Riyadh-Tehran conflict to aggravate, but not to affect oil prices – expert
Baku, Azerbaijan, Jan. 6
By Anakhanum Khidayatova - Trend:
The conflict between Saudi Arabia and Iran can last long and will only aggravate, Yevgeny Satanovsky, the president of the Russian Independent Scientific Center "Institute of the Middle East", said.
"This clash is much more serious than the Israeli-Palestinian conflict," Satanovsky told Trend Jan. 6. "A third side will fail to mediate the normalization of relations between the parties."
Satanovsky also said that Saudi Arabia-Iran conflict has objective reasons and has lasted more than 1,300 years.
"These are two successful countries with huge ambitions and huge complaints about each other," he said.
Satanovsky does not share the opinion of many experts that the conflict will somehow affect the growth of hydrocarbon prices.
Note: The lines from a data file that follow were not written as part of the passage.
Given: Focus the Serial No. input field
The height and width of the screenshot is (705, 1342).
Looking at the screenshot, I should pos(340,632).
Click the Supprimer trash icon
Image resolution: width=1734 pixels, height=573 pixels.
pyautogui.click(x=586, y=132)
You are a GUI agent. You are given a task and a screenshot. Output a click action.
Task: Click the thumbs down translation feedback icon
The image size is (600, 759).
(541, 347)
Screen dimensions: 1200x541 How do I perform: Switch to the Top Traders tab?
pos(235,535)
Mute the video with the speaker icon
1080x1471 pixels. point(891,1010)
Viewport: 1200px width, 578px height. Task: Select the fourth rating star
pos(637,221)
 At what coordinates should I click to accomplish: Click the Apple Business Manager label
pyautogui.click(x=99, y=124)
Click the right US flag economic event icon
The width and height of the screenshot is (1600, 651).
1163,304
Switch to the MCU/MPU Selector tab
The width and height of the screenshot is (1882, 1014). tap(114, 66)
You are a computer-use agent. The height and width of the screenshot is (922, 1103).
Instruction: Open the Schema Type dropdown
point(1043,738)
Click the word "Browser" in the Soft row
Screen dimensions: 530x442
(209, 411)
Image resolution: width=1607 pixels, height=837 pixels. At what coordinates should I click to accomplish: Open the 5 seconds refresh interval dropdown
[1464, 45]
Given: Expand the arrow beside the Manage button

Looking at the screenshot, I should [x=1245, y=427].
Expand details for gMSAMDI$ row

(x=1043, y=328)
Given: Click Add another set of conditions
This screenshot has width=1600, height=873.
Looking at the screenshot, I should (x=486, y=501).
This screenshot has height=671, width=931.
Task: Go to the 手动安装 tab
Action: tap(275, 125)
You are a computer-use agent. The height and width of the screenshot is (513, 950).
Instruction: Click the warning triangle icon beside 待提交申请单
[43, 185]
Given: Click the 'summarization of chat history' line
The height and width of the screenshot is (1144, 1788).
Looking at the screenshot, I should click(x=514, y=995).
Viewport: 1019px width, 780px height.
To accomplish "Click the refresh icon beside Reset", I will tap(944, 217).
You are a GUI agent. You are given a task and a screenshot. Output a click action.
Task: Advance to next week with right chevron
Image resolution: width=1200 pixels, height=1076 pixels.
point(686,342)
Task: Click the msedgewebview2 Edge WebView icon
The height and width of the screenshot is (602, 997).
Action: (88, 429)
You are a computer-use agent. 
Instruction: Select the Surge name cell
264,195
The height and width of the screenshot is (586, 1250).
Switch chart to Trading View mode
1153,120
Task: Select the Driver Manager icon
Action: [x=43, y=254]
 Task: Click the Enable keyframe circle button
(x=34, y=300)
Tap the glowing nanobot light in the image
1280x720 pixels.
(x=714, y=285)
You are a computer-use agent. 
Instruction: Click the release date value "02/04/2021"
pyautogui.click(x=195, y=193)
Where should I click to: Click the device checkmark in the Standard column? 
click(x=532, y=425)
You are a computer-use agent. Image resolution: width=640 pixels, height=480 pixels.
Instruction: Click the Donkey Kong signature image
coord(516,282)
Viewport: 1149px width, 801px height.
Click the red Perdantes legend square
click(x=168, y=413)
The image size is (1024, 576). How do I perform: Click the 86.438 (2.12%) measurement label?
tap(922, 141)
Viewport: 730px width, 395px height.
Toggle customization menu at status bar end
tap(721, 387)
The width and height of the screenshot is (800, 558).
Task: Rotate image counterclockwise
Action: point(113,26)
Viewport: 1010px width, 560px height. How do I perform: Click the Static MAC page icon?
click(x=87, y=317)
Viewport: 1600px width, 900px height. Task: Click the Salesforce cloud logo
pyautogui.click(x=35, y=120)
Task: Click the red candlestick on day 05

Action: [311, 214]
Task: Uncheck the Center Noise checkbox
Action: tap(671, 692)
"The conflict will not affect the situation around oil prices," he said. "Oil prices have not been dependent on the military conflicts since 1970. They are dependent on the volume of oil production and the volume of the market. If the oil consumption drops in China, no one needs it [the oil] and the prices fall."
He said that if the Iranian and Saudi Arabian oil is not supplied to the market any more, it means that Venezuelan oil, Russian oil or oil of any other producer will be offered to the consumers.
"The balance of hydrocarbon resources has greatly changed since 1970s," he said. "For example, the US has already filled all its oil storage facilities and started to export oil for the first time in 40 years. The market has changed a lot. Its correlation with certain events is usually discussed by amateurs, who say that the prices will rise or fall."
Satanovsky also refrained from any predictions for oil prices.
Iran produces 2.8 million barrels of oil per day and exports 1.1 million barrels of this volume per day.
Saudi Arabia produces more than 10 million barrels of oil daily and exports more than seven million barrels per day.
Relations between Saudi Arabia and Iran soured after execution of Nimr al-Nimr, a prominent Shia cleric, by the Kingdom along with other 46 people, which was followed by a strong protest from Iran.
Mass protests took place in Iran following the execution. In particular, the Saudi embassy in the capital Tehran and the consulate in the city of Mashhad were attacked, after which Riyadh broke off diplomatic ties with Tehran on Jan. 3.
Saudi Arabia's permanent representative to the United Nations Abdullah al-Moallem said that relations with Iran will be restored only when Tehran stops "interfering in the internal affairs of other countries, including that of Saudi Arabia's".